• _ТЕКСТ ДЛЯ ЧТЕНИЯ_:
━━━━━━━━━━━━━━━━
Назревал искусственно раздувавшийся НАТО кризис вокруг носителей средней дальности. Сделал все от меня зависящее, чтобы в результате обмена мнениями Брежнева с канцлером Шмидтом нашелся консенсус по оружию так называемой «серой зоны». Это могло бы, как мне представлялось, сдвинуть советского министра иностранных дел с его нелепой, тупиковой позиции – вот когда у Запада появятся ракеты, эквивалентные нашим «Пионерам» (СС-20), тогда и будем разговор говорить. Прорыв по оружию средней дальности с лихвой окупил бы приезд генсекретаря в ФРГ. Увы, конверсия мышления – дело куда коварнее конверсии в области вооружений.
Символическое назначение – продемонстрировать поступательное движение в советско-западногерманских отношениях, готовность углублять экономические связи, декларативную схожесть подходов к международной безопасности – визит, разумеется, выполнил. Это не меняло сути. Для Бонна восточная политика теряла самодовлеющее значение. Москва, в свою очередь, взирала на ФРГ как на младшего партнера Соединенных Штатов и потому имевшего прикладное значение.
По прилете в Бонн Л.И. Брежнев без лишних напоминаний сказал, что, как и обещал, он отзывает меня «на работу в Центр». Поручение Громыко дано. Месяц, другой минул, тягомотине не видно конца. Через А.М. Александрова извещаю генерального секретаря, что где-то кто-то стопорит движение. Последовал довольно внушительный окрик министру. И сразу Громыко приглашает меня в Москву «для обсуждения вопроса о моей дальнейшей деятельности». Слава богу, черта подведена, остается отрегулировать «мелочи».
Первым рейсом «Аэрофлота» отправляюсь в Москву. Друзья рекомендуют – прежде чем я попаду на прием к Громыко, посетить К.У. Черненко. И «для моего личного сведения» они добавляют: Л.И. Брежнев собирался ввести меня в круг своих помощников. Однако Громыко, поддержанный Андроповым, смутил его простецким с виду доводом: «У нас, как и за рубежом, появится пища для спекуляций – почему все ближайшие советники генерального немецкой выучки».
━━━━━━━━━━━━━━━━
• _ВЫПОЛНИТЕ ЗАДАНИЯ_:
- A) Перечислите все фамилии людей, упомянутых в тексте для чтения.
- B) Ответьте на вопросы по тексту для чтения:
(i) Какое обозначение приводится в скобках для ракет «Пионер»?
(ii) Через кого генеральному секретарю сообщается, что «где-то кто-то стопорит движение»?
(iii) Каким рейсом совершается поездка в Москву?
- C) Продолжите текст для чтения, начиная сразу после его последнего предложения.

• _ИСХОДНЫЕ ДАННЫЕ_:
━━━━━━━━━━━━━━━━
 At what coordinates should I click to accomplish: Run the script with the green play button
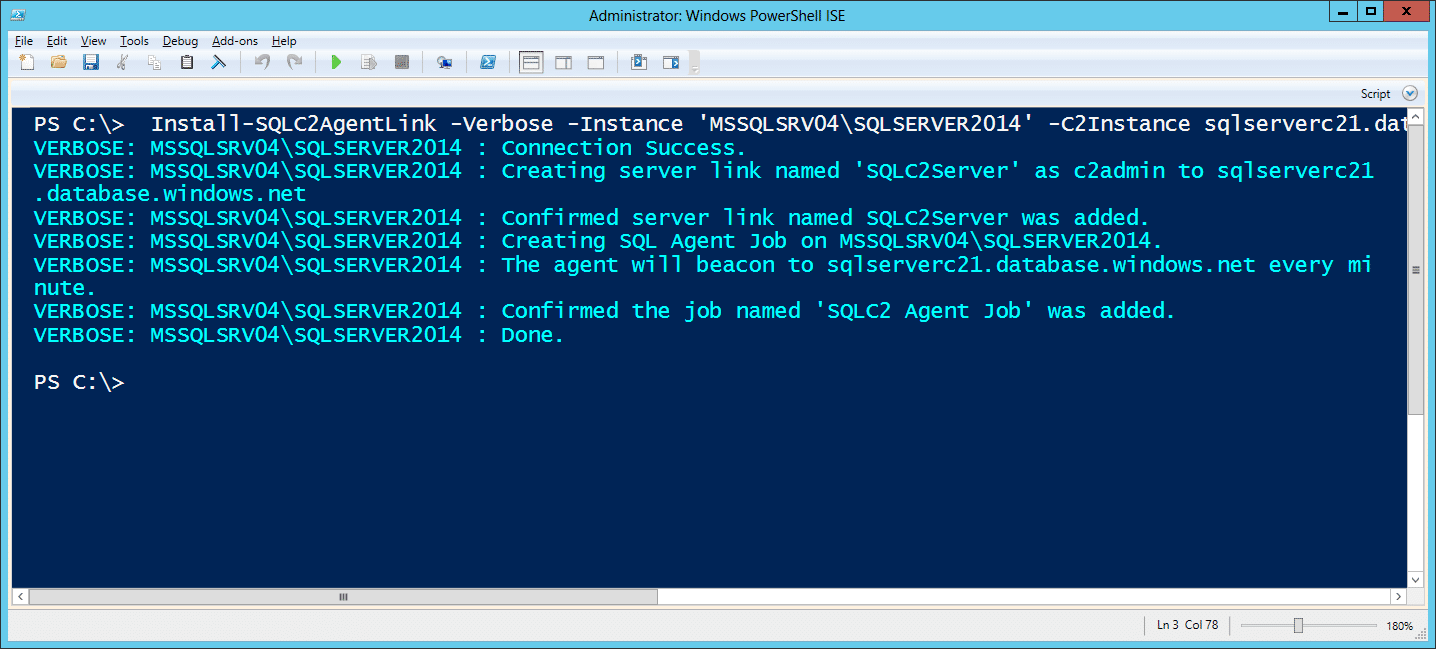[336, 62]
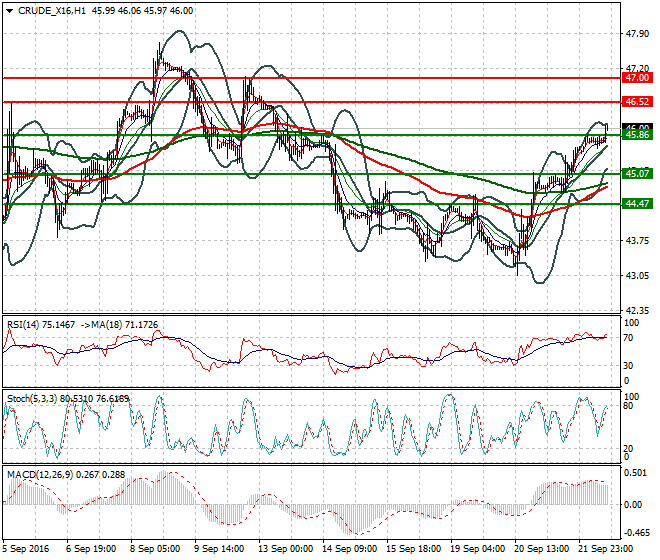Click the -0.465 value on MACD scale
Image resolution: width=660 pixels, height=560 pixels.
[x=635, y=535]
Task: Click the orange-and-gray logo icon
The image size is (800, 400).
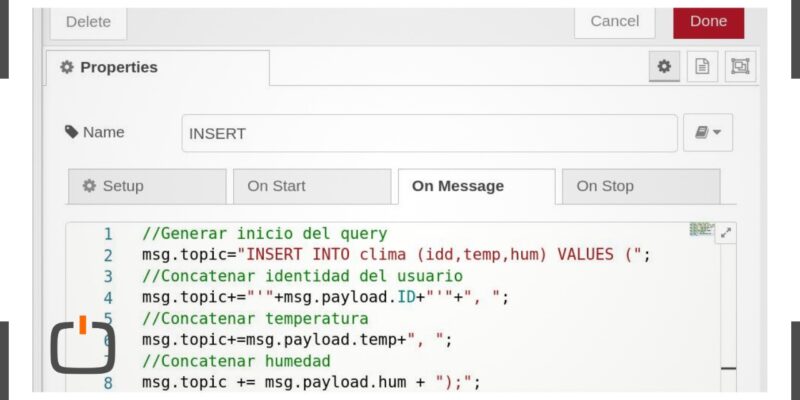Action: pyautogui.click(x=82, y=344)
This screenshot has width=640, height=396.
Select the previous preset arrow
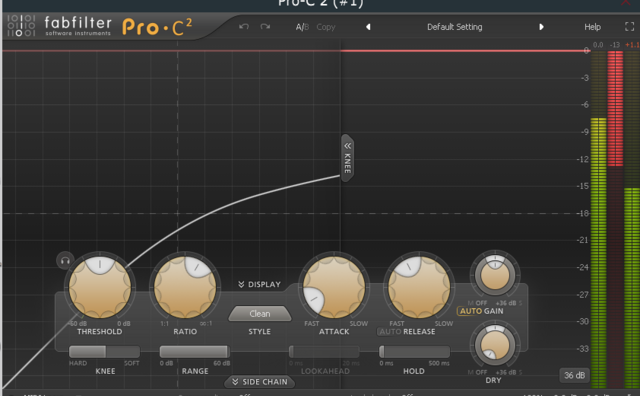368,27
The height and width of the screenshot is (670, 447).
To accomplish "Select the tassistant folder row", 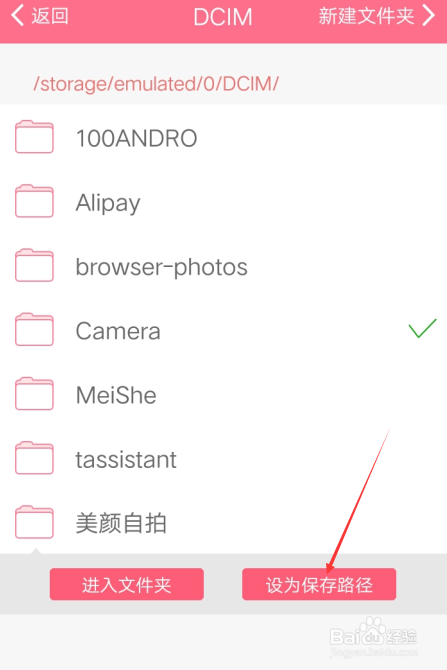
━━━━━━━━━━━━━━━━
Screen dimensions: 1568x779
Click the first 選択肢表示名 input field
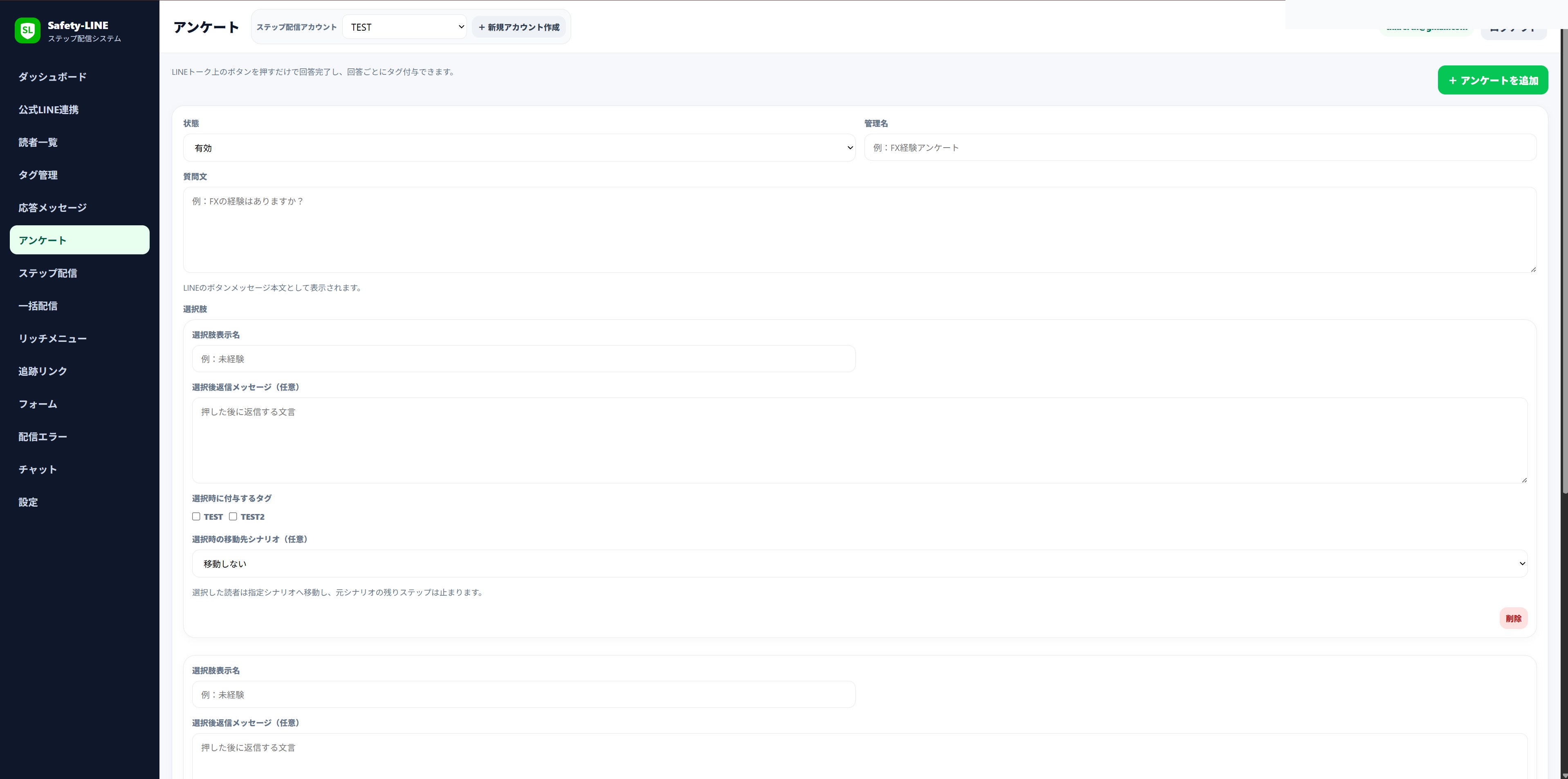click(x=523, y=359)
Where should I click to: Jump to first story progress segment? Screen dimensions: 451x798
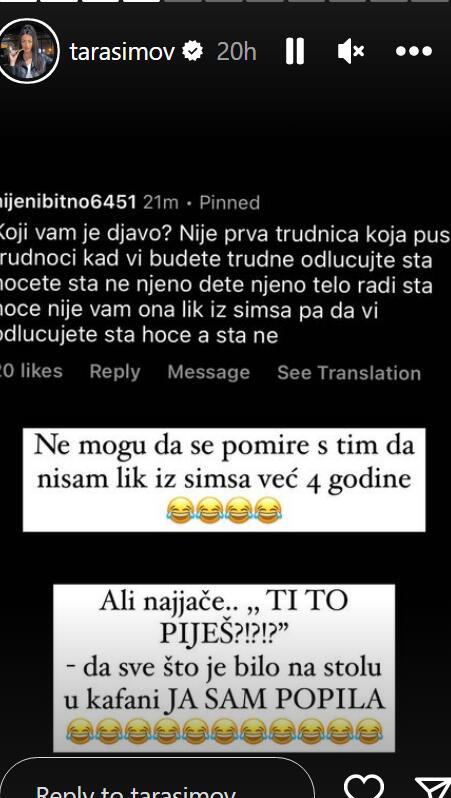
━━━━━━━━━━━━━━━━
• _СПИСОК ОТВЕТОВ_:
- A) Брежнев, Шмидт, Громыко, Александров, Черненко, Андропов.

- B)
(i) СС-20.
(ii) Через А.М. Александрова.
(iii) Первым рейсом «Аэрофлота».

- C)
Черненко передал приветы Леонида Ильича и обратился к сути. Он сообщил, что министр намерен предложить мне должность своего заместителя и Брежнев оставляет за мной выбор, быть по сему или предпочесть другие модели. Не мешкая, подтверждаю, что с МИДом я порываю и в идеале предпочел бы науку. Эта моя позиция, заметил Константин Устинович, не будет новостью для генсека. Наука подождет, а тебя, продолжал он, уже несколько месяцев дожидается вакантное кресло генерального директора ТАСС или должность заместителя заведующего отделом международной информации ЦК КПСС. Интересуюсь, к чему склоняется Брежнев? Черненко называет оптимальным вариант работы в аппарате ЦК. Предлагаю внять совету генсекретаря.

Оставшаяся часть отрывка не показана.